1,2M. Kimura,3R. C. Greenwood,4M. Komatsu,1N. Imae,1A. Yamaguchi,2R. Sato
Meteoritics & Planetary Science (in Press) Link to Article [https://doi.org/10.1111/maps.13704]
1National Institute of Polar Research, Tokyo, 190-8518 Japan
2Ibaraki University, Mito, 310-8512 Japan
3The Open University, Milton Keynes, MK7 6AA UK
4SOKENDAI, Hayama, Kanagawa, 240-0193 Japan
Published by arrangement with John Wiley & Sons
Most carbonaceous (C) chondrites are classified into eight major groups: CI, CM, CO, CV, CK, CR, CH, and CB. However, some are ungrouped. We studied two such chondrites, Asuka (A)-9003 and A 09535. The abundance of chondrules and matrix and chondrule sizes in these meteorites are similar to those in ordinary chondrites and unlike any known carbonaceous chondrite group.

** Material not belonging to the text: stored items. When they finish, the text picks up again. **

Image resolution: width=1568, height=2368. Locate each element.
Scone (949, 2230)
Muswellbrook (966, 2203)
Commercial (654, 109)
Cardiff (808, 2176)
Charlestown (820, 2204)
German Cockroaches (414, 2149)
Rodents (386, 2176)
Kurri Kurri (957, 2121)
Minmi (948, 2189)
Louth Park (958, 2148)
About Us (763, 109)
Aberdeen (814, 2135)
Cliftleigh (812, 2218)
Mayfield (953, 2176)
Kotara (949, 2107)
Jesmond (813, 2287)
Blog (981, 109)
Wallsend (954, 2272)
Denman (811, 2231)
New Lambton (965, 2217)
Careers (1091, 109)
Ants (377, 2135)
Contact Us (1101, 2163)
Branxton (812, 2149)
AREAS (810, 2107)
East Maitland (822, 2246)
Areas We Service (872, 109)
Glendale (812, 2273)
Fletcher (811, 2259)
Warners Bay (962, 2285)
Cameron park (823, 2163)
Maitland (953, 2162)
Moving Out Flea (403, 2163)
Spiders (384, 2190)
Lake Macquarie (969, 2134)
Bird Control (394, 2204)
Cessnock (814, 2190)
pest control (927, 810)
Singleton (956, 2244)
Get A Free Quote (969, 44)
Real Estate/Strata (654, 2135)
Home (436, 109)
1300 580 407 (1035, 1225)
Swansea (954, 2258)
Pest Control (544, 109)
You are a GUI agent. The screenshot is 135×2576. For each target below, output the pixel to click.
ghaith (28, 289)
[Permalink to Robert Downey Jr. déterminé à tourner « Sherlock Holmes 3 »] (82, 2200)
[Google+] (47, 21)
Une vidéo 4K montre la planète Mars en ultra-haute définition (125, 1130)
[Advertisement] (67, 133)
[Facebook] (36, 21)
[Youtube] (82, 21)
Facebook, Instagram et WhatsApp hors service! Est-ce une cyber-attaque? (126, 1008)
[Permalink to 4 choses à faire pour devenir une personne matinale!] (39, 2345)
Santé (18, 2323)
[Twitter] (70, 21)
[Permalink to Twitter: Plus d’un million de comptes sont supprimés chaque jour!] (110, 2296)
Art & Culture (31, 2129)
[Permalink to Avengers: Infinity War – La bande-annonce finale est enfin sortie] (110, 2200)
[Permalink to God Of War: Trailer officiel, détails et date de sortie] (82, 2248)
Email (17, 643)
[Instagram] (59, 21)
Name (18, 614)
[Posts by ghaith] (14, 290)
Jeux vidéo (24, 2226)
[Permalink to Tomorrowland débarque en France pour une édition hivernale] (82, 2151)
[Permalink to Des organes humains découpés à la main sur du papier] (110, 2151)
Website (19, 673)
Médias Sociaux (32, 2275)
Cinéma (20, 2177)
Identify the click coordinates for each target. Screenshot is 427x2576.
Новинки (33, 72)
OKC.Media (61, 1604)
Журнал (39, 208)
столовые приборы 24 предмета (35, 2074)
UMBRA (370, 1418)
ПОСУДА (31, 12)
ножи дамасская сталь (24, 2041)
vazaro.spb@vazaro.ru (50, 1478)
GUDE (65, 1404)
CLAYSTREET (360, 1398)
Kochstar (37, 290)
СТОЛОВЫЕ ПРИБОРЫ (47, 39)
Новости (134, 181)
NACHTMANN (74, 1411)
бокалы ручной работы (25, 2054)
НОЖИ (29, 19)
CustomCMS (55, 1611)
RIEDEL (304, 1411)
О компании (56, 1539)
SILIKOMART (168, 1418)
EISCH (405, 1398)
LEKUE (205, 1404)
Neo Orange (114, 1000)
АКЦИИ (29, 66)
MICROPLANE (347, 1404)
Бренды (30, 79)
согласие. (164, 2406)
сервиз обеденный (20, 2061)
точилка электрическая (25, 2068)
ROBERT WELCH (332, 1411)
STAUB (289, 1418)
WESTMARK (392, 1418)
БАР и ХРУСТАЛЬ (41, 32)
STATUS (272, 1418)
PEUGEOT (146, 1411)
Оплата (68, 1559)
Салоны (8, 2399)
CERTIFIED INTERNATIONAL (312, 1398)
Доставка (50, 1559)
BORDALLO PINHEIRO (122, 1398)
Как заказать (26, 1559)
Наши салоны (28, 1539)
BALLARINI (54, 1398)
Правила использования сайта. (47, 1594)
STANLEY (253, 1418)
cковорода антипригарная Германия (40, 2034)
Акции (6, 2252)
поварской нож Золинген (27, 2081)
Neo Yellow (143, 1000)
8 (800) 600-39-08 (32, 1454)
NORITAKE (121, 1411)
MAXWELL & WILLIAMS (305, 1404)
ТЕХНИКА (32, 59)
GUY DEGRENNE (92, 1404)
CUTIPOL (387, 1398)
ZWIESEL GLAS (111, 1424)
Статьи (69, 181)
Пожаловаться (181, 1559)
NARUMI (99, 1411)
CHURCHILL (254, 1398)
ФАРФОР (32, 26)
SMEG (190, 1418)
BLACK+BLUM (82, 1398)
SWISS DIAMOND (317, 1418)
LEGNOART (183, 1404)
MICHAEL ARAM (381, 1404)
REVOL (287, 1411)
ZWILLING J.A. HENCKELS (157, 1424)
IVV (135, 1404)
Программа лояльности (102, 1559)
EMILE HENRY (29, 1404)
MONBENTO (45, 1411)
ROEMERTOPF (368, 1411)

In contrast, they contain 4–6 vol% of refractory inclusions and have oxygen isotopic compositions within the range of CO and CV chondrites. Therefore, A-9003 and A 09535 are classified as C chondrites. Petrologic subtypes of A-9003 and A 09535 are 3.2. All these features closely resemble those of another ungrouped chondrite, Yamato (Y)-82094, and differ from those of any C chondrites reported by now. A-9003, A 09535, and Y-82094 likely represent a new type of C chondrite. We provisionally call them CA chondrite after Asuka in Antarctica. Our study suggests a wider range of formation conditions for C chondrites than currently recorded by the major C chondrite groups.